In “Focus: The Hidden Driver of Excellence,” Daniel Golen calls “open attention” a source of “serendipitous associations” —an opportunity for “utter receptivity to whatever floats into the mind.” In Nicholas Carr’s review of this book in “The Times,” he lauds the “fresh insights” that emerge from “productive daydreaming.”
Look up “open attention,” and you’ll encounter material about emotional healing and forgiveness. Hridaya Yoga defines it as “the natural expression of a consciousness which is not preoccupied with achieving one thing or another. It is an impersonal attention, free of attachments, judgments, labeling.”
Perhaps you’re not into that. Perhaps, even if you are, it seems irrelevant to your life as a writer. Yet every novelist encounters problems: Exposition at the opening, the big Set Scene, the climax, the theme, the logline, and so on. Those are the standard ones. Personal issues also besiege: The sentence that refuses to smooth, the metaphor that won’t unmix, and the detail floating just out of reach.
The standard approach is to sink your teeth into the problem and grind away until it loses—or you do. Yet if there’s enough quiet, enough “open attention,” no one has to lose. Including your readers.
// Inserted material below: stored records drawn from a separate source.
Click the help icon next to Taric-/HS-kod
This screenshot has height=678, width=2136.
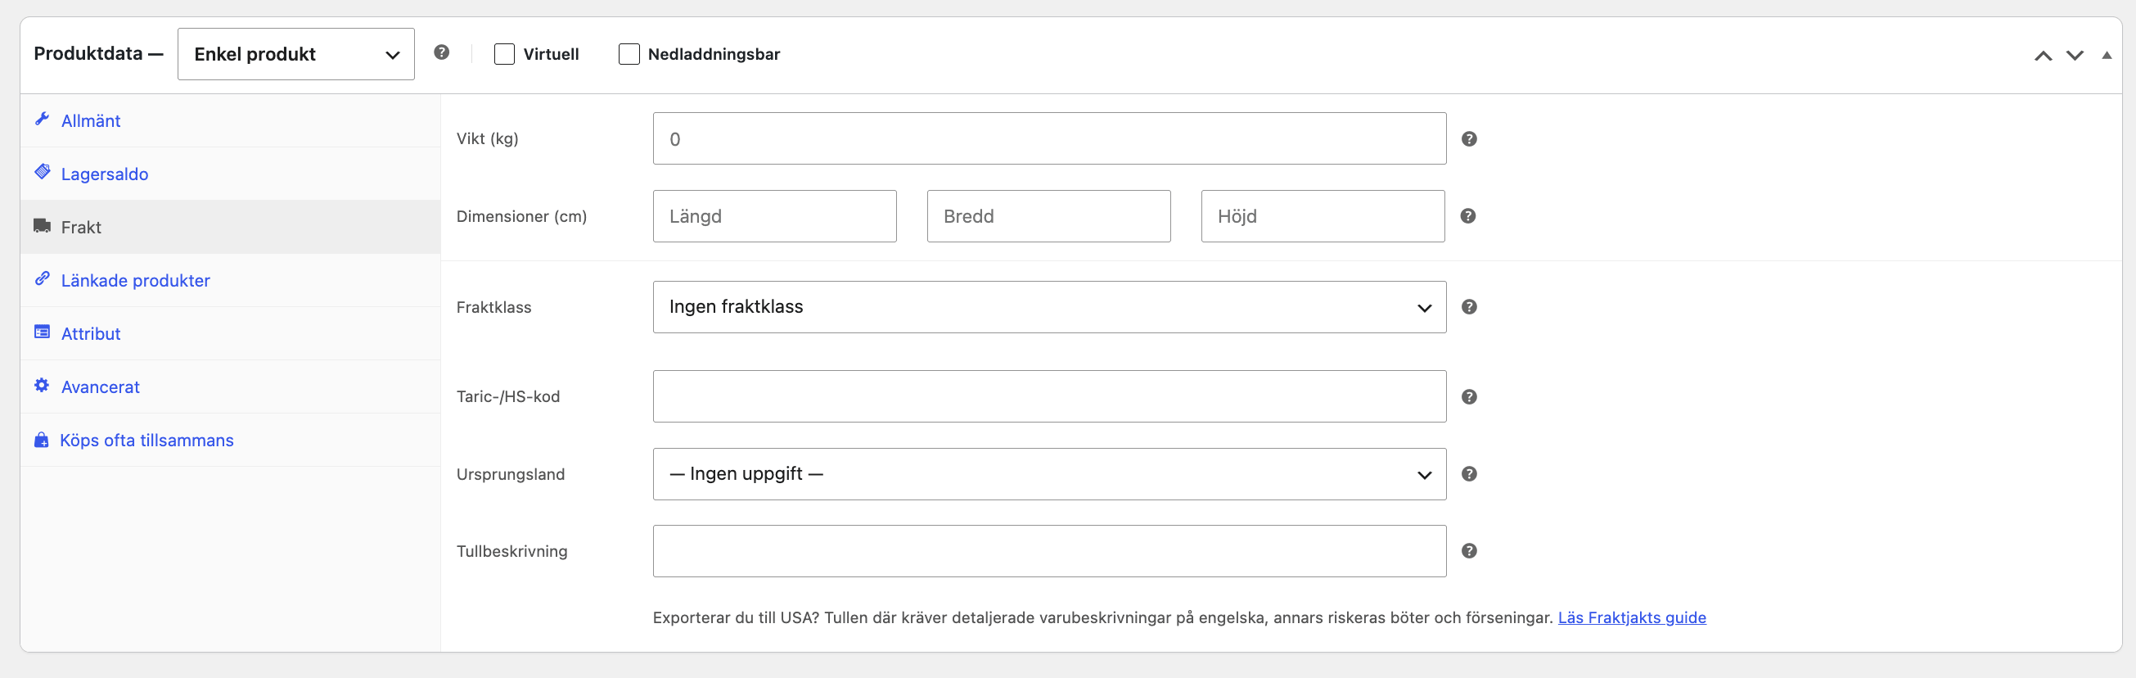click(1469, 397)
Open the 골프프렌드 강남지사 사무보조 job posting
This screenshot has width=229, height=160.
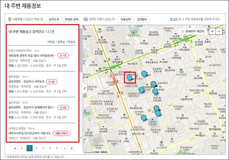(x=27, y=82)
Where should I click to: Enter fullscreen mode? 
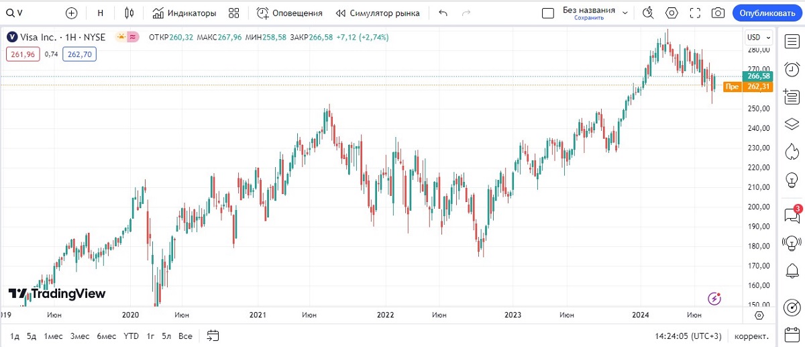pos(695,13)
If a question floats in your awareness while your mind’s gently open, you can ponder without grappling and brainstorm without censorship or interruption. It’s hard to be creative when frustrated and harder still to be creative when stimuli, however appealing, bombard you. In fact, the more appealing, then the greater the distraction.
Listening to yourself may seem egocentric and disconnected. But you’re not writing your book on a social network. You’re not revising your book as a team effort. It’s your book, and you have to hear yourself well enough to write it. That daydreamy space is your greatest source of inspiration, partly because only you can have it. Meditation? That’s optional. Whatever works for you. Freeing your mind to solve problems as only it can? Far less optional. Let the phone buzz while you...just listen, inside instead of out…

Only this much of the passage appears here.